* begin *
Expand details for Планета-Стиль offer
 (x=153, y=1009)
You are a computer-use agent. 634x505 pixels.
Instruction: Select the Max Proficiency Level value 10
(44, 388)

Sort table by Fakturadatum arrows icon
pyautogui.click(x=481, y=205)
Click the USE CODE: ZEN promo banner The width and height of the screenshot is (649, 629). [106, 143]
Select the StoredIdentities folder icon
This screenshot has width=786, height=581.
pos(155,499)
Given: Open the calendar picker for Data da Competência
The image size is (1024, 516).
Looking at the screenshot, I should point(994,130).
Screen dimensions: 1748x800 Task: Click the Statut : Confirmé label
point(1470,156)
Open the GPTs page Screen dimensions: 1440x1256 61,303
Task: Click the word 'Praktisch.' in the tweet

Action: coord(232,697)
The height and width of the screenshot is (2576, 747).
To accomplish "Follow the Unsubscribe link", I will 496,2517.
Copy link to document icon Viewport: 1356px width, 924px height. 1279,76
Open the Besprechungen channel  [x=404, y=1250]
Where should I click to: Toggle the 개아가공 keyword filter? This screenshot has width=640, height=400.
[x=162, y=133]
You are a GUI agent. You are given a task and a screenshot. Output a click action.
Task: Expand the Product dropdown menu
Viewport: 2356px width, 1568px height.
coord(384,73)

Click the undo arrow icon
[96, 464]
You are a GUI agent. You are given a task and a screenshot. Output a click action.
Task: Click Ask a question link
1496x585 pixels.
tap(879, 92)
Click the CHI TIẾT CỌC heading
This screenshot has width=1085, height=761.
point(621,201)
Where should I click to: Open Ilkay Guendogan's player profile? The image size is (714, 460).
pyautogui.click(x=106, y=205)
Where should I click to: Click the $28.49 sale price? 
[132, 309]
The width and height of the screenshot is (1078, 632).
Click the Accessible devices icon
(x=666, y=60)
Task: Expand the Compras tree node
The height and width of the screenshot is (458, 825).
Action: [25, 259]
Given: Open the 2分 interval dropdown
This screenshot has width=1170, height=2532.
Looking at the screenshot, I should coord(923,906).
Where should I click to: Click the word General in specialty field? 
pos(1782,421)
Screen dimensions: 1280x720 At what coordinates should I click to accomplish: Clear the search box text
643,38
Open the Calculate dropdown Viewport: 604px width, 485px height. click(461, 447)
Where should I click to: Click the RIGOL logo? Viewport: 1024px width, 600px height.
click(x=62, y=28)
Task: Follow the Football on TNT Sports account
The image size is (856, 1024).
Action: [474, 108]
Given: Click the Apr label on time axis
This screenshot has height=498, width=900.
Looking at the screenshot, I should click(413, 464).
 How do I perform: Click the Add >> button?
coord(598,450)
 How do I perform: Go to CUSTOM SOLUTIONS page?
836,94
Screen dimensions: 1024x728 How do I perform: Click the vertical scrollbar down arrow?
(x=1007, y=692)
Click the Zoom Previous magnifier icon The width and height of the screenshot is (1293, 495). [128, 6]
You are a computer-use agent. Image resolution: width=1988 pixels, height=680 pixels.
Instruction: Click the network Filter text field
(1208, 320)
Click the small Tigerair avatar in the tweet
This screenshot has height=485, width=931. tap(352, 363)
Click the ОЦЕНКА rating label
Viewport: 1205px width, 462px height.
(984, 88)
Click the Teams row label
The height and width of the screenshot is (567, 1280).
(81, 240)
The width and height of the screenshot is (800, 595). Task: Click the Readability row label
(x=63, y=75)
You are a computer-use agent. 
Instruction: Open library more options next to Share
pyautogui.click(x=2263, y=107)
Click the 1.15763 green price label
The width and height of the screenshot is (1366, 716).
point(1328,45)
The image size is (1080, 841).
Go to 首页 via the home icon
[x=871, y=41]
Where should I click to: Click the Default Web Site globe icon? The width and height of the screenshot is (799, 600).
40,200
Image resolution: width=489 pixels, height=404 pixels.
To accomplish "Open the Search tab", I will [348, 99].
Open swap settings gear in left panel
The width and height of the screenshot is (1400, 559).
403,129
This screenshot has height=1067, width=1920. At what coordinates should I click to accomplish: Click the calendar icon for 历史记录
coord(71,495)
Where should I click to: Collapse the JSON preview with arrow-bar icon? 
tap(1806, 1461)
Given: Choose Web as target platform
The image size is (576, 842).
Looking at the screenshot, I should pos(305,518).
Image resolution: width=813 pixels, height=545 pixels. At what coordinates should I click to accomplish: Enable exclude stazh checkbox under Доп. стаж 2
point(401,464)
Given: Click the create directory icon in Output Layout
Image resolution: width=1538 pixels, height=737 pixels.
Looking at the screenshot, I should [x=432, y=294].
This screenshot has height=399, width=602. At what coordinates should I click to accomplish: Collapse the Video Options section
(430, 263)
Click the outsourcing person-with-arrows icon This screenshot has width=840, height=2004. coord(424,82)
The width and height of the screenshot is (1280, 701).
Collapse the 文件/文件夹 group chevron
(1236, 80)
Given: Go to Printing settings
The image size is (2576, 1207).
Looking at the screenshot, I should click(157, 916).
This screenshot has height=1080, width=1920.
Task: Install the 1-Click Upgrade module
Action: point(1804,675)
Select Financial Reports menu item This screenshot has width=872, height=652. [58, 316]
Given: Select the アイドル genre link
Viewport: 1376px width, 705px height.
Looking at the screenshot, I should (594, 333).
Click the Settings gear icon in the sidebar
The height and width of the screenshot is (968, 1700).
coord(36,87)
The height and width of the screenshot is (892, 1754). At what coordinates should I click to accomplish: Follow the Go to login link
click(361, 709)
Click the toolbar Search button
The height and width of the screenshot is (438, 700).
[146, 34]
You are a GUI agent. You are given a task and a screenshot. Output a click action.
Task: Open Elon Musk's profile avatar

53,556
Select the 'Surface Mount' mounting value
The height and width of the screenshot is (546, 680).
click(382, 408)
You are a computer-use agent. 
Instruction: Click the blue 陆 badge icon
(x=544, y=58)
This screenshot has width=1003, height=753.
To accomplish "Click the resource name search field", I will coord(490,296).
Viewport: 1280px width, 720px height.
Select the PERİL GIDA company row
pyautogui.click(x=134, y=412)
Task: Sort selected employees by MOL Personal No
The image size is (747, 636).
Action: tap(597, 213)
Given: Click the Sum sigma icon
* end *
EXERCISE DESCRIPTION
Write out the items exactly, beginning with the line that contains "Given: Select the アイドル genre link" and continuing through the last line of the items, including both of those lines.

RESULT OF THE EXERCISE
Given: Select the アイドル genre link
Viewport: 1376px width, 705px height.
Looking at the screenshot, I should (594, 333).
Click the Settings gear icon in the sidebar
The height and width of the screenshot is (968, 1700).
coord(36,87)
The height and width of the screenshot is (892, 1754). At what coordinates should I click to accomplish: Follow the Go to login link
click(361, 709)
Click the toolbar Search button
The height and width of the screenshot is (438, 700).
[146, 34]
You are a GUI agent. You are given a task and a screenshot. Output a click action.
Task: Open Elon Musk's profile avatar

53,556
Select the 'Surface Mount' mounting value
The height and width of the screenshot is (546, 680).
click(382, 408)
You are a computer-use agent. 
Instruction: Click the blue 陆 badge icon
(x=544, y=58)
This screenshot has width=1003, height=753.
To accomplish "Click the resource name search field", I will coord(490,296).
Viewport: 1280px width, 720px height.
Select the PERİL GIDA company row
pyautogui.click(x=134, y=412)
Task: Sort selected employees by MOL Personal No
The image size is (747, 636).
Action: tap(597, 213)
Given: Click the Sum sigma icon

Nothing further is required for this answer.